Parts of the exercise:
a. From the passage on SEO and content marketing, copy the words between "Sounds easy, doesn’t" and "find your content.", inclusive.
b. The passage on SEO and content marketing names several elements that different people consider most critical to content success. List each one.
c. Pick up the article on SEO tips for content where it ends and write the next part.
*** Source text ***
Content creation continues to spark discussion. Almost everyone has an opinion on what elements are most critical to success—some tout measuring ROI, others say having a documented content strategy is the most critical element, and still others believe everything hinges on reaching target markets across all the different stages of the buyer journey. That said, it seems that everyone can agree on this fundamental tenet: begin with your target audience in mind. This means being empathetic to how the people you want to know about you search for, consume, and share content.
Sounds easy, doesn’t it? Unfortunately, there’s a catch: it doesn’t matter how well-targeted your content is…if your target isn’t reading it. The good news is that SEO can help. SEO, like content development, is part science and part art; fully integrating your SEO and content marketing strategies ensures that your intended targets will easily find your content.
Here are 6 SEO tips that will absolutely help you develop better content:
1. Know your audience. Be clear about the audience you are trying to reach and what they want to know. What issues are top of mind? What problems are they trying to solve? What information would be most informative, engaging, and/or novel?
*** End of Source text ***
*** Listed records ***
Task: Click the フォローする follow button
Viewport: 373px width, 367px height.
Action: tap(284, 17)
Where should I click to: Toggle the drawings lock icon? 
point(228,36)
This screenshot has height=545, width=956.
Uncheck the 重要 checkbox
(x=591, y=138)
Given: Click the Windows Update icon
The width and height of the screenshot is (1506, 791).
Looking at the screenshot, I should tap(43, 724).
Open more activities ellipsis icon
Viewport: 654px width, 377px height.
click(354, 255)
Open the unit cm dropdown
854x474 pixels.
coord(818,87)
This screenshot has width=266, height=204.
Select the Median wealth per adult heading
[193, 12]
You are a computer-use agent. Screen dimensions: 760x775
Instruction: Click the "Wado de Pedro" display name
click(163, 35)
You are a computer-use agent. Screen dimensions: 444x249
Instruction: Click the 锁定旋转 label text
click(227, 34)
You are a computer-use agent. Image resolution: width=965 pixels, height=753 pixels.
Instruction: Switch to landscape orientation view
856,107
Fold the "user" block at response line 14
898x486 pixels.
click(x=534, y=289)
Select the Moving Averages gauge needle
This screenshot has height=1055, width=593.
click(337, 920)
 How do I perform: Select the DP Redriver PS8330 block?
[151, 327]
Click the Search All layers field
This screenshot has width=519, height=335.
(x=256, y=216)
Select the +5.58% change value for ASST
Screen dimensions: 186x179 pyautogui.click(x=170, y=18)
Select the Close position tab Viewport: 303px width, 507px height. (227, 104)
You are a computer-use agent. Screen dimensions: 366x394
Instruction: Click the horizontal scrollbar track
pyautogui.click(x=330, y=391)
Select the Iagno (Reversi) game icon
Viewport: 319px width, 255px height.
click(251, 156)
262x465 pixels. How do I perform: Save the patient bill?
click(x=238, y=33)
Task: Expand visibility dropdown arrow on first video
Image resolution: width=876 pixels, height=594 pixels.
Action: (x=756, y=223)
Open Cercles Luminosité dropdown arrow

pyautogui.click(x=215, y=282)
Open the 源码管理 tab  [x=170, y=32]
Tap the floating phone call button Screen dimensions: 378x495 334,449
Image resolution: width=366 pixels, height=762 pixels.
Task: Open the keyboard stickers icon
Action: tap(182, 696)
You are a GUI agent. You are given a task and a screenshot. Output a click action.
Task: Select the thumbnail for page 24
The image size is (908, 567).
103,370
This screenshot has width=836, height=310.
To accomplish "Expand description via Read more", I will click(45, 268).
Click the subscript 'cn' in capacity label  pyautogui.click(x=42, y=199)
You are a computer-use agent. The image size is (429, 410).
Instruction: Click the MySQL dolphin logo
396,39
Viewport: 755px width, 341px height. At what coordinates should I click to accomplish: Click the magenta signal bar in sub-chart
*** End of Listed records ***
Answers by item:
a.
Sounds easy, doesn’t it? Unfortunately, there’s a catch: it doesn’t matter how well-targeted your content is…if your target isn’t reading it. The good news is that SEO can help. SEO, like content development, is part science and part art; fully integrating your SEO and content marketing strategies ensures that your intended targets will easily find your content.

b.
- Measuring ROI
- Having a documented content strategy
- Reaching target markets across all the different stages of the buyer journey

c.
2. Don’t try to do it all: have the discipline to target your content. Targeting your content to the specific stage—awareness, consideration, preference, or retention—in the buying life cycle that will yield your company the best results is vital. Rather than trying to reach your audience from beginning to end, define the biggest problem in your buyer journey, and focus your content on that.
3. Leverage keywords and keyword phrases. Research and consciously select specific keyword phrases that are not only relevant, but also frequently used by your target audience in their searches. Nuance is important, because seemingly small differences can prove to be big. For example, take the words “house” and “home.” There are 26% more monthly searches on average for “home buying” than for “house buying,” yet there are 120% more monthly searches for “house for sale” versus “home for sale.” Many people are also tempted to coin new acronyms and name new market categories; unfortunately, unless you have many millions of dollars to spend evangelizing those new phrases, people won’t be searching on them anytime soon. A better tactic is to research how others write about your industry, reviewing articles from well-respected, authoritative sites. Also take advantage of the many tools available, such as Google Adwords KeyWord Planner.
4. Keep the audience’s environment in mind. Consider where your audience is likely to consume your content—are they on a phone, using a tablet, or searching sitting in front of their desktop? Someone searching for product information while in a store is likely looking at his/her smartphone, while someone exploring B2B security solutions is likely sitting at a desk, in front of a laptop. The length of time spent on the smartphone will be much shorter than the time spent on a laptop, so make sure the length of your content reflects the consumption patterns of the primary device.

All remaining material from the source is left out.